Where is one to try out one's new hammer? Can you imagine how brittle these slates really are when placed in a stack like this? Do you understand how merciless and highly efficient a five-year-old can be when left alone for a few minutes without any bothersome adults around?

«To a man with a hammer, everything looks like a nail.» Mark Twain.

This treasure was therefore lost to us, and we did not have enough slates. Also, if we were to keep the old slated roof, all the slates on the Northern side had to come off and be thoroughly steamed before we could reuse them. There was a lot of moss and guano stuck to the slates after decades and decades. If we were to buy more slates, they would be old and used too, and we would obviously have to steam all of the "new" slates as well. It sounded like a terrible job. Also, it would be very expensive, more so than a brand new roof with modern roof tiles, since we needed to get hold of an expert to lay down the slates. All this would also take a lot of time.

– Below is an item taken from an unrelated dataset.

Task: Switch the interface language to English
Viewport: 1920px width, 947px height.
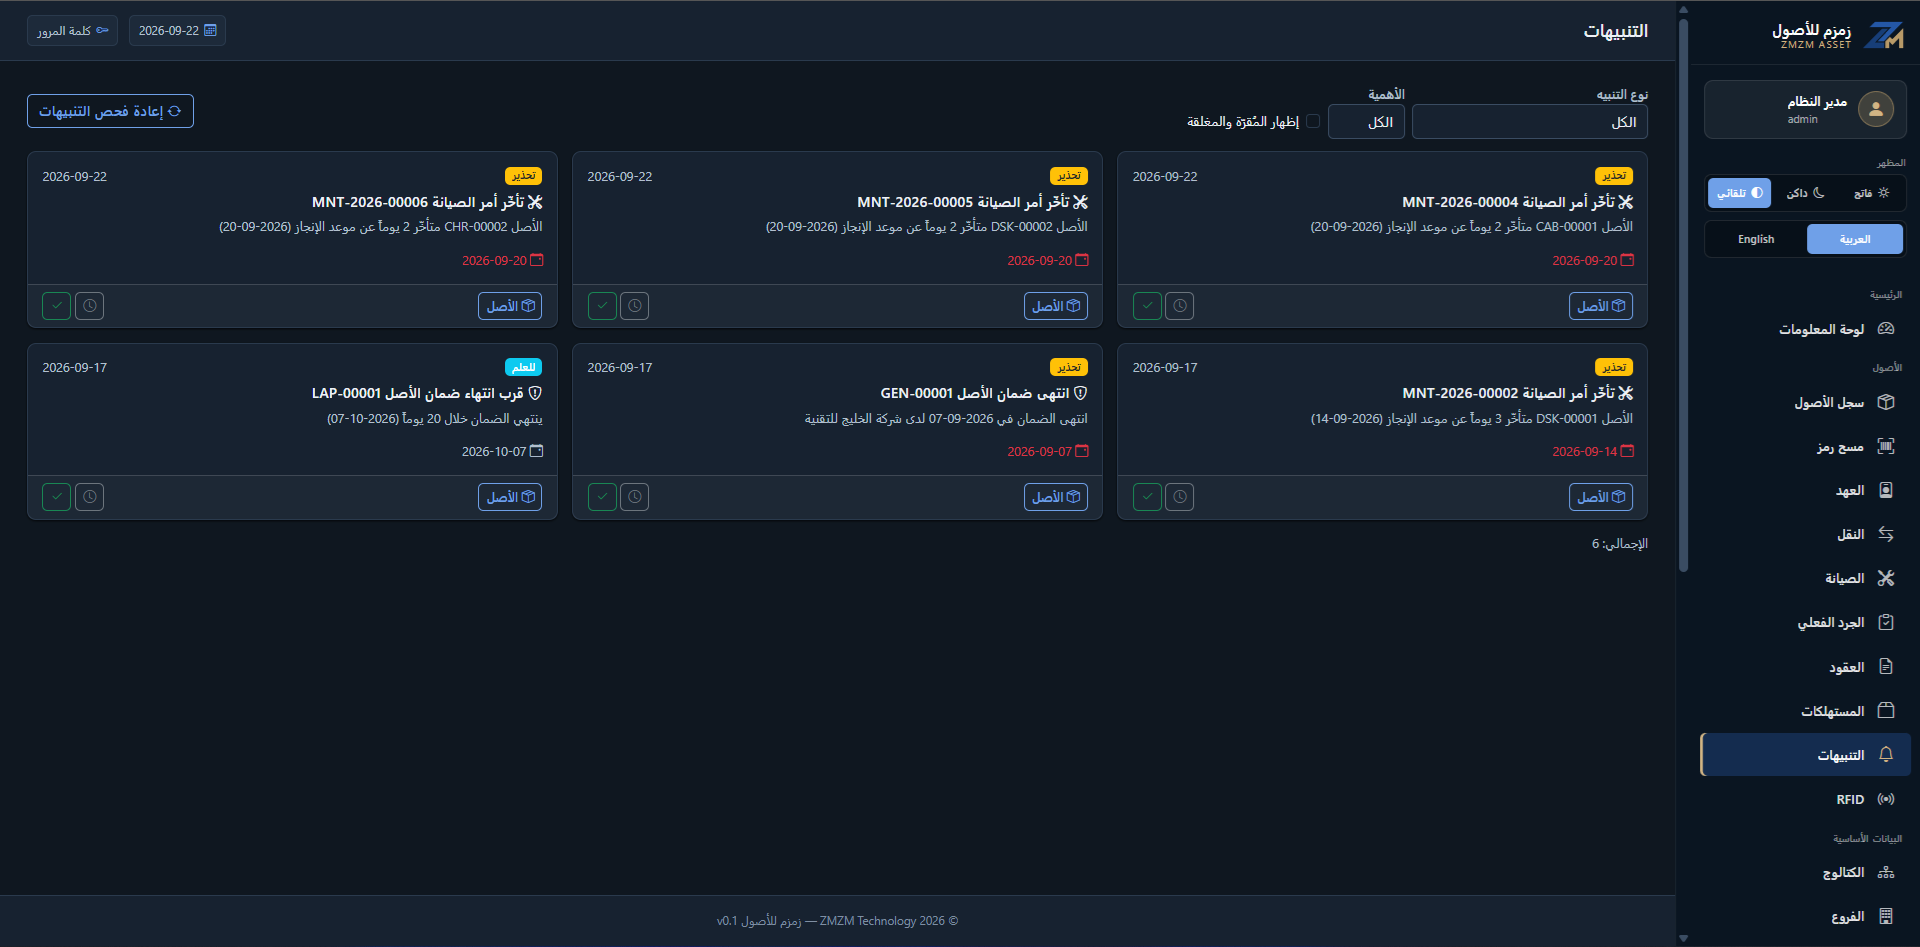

And when do we get the necessary stretch of nice weather with no precipitation, here where we live?

Also, if we decided to remove all the slates on the northern side of the roof, the wooden part of the roof would have to be replaced as well. This would also take a lot of time, but it would not be very smart to skip this step and place the slates on top of old woodwork in less than minty condition. We do want this roof to last.

A lot of work, a lot of time, a lot of money.

Those are all good reasons to consider other solutions and to rather replace the slated roof with Dutch roof tiles. On the other hand: to be frank, all of us really wanted to keep the precious slated roof. It is really beautiful, it is old and original, and if restored correctly, it can easily last for a hundred years or more.

The people of the farm finally decided. Let's do it!

So first of all the old slates have to come off.

Hans is working hard to take the old slates off of the roof without breaking any slates.
This would be a rather high fall. You can clearly see how much dirt, moss and guano is on the slates.

Peeling off the slates, one by one, is time-consuming work, and you have to be very careful. If you are not, or do things in the wrong order, the brittle edges and the nicks where the nails attch the slates to the roof will break off. This would make that slate useless. As mentioned, it is a far drop down, so you can easily drop a slate which will then shatter on the ground. It is also a very demanding job with a lot of responsibility.

The slates must then be brought down from the roof without breaking, and carefully placed on a suited surface to be steamed, inch by inch. This has to be done very thoroughly, but very lightly, since otherwise the slates will break and become useless. A lot of slates in the first stack did not make it (it took us a while to master the right technique).

Before and after. Kristin is steaming the slates, inch by inch, removing centuries worth of moss, guano and dirt.

Luckily we already had an appropriate steamer on the farm.

This work was very time-consuming, and it took us every night for many weeks to finish the stacks. These slates have a lot of sides and edges, and all of them have to be cleaned and steamed. As already said, if you are not very careful you can easily damage the slate.

It might seem as if we put the slates directly on the ground, but they are safely resing on a sheet of waterproof plywood. Placing the slates directly on the ground would lead to a lot of dirt being whirled up.

Hans managed to buy some more used slates from a local farmer who was replacing his own slated roof with tiles. After Kristin and Hans had steamed all the slates on almost all the stacks, the slate expert roofer informed us that the slates were of the wrong kind. 75% of the additional slates were Otta-slates, not Alta-slates. Besides the fact that Otta-skifer is thicker, heavier, and more rouchly cut, the nicks are also placed in a different position. So we had a lot of clean, but useless slates.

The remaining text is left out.